The efficacy of metastasis-directed radiation therapy (MDRT) for oligometastatic castration-resistant prostate cancer (CRPC).

Abstract

240 Background: We have utilized imaging study, especially whole body magnetic resonance imaging (WB-MRI), to detect oligometastatic disease of castration resistant prostate cancer (CRPC) and performed metastasis-directed radiation therapy (MDRT) for oligometastatic disease.
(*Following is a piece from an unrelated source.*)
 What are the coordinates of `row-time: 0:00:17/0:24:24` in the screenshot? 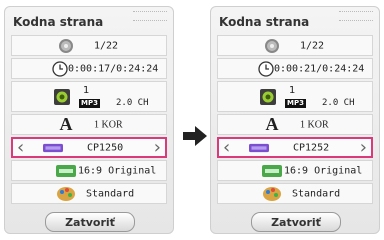 It's located at (89, 68).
We review our institutional experience of MDRT for oligometastatic CRPC. Methods: We retrospectively reviewed the database comprising 26 oligometastatic CRPC patients treated by MDRT for oligometastatic disease combined with baseline androgen deprivation therapy at Osaka International Cancer Institute from January 2013 to August 2019 and investigated treatment efficacy of MDRT. Diagnosis of oligometastatic disease was performed by computed tomography, bone scintigraphy and/or WB-MRI. Treatment efficacy was assessed by change of serum prostate specific antigen (PSA) level and progression free survival (PFS). PFS was analyzed by Kaplan-Meier method and comparison was made by log-rank test. Results: The median age at treatment was 75.5 years (range, 62-86). The oligometastatic diseases were bone in 22 patients, lymph node in 2 patients and both in 2 patients. The number of treated lesions were as follows: 1 lesion for 21 patients, 2 lesions for 4 patients and 3 lesions for 1 patient. WB-MRI was performed in 19 patients (73%). Median dose of MDRT was 35Gy (range, 30-60) for bone and 60Gy (range, 50-60) for lymph node. The median PSA prior MDRT was 6.3 ng/ml (range, 0.5-191). Post MDRT PSA reduction was observed in 24 patients (92%) and over 50% PSA reduction was observed in 14 patients (54%). Median PFS was 8.7 month and patients with over 90 days PSA doubling time (PSADT) showed longer PFS (p=0.0074). Conclusions: Our data suggest that MDRT can achieve PSA reduction in most CRPC patients with oligometastasis and PSADT could be a predictor of disease progression after MDRT.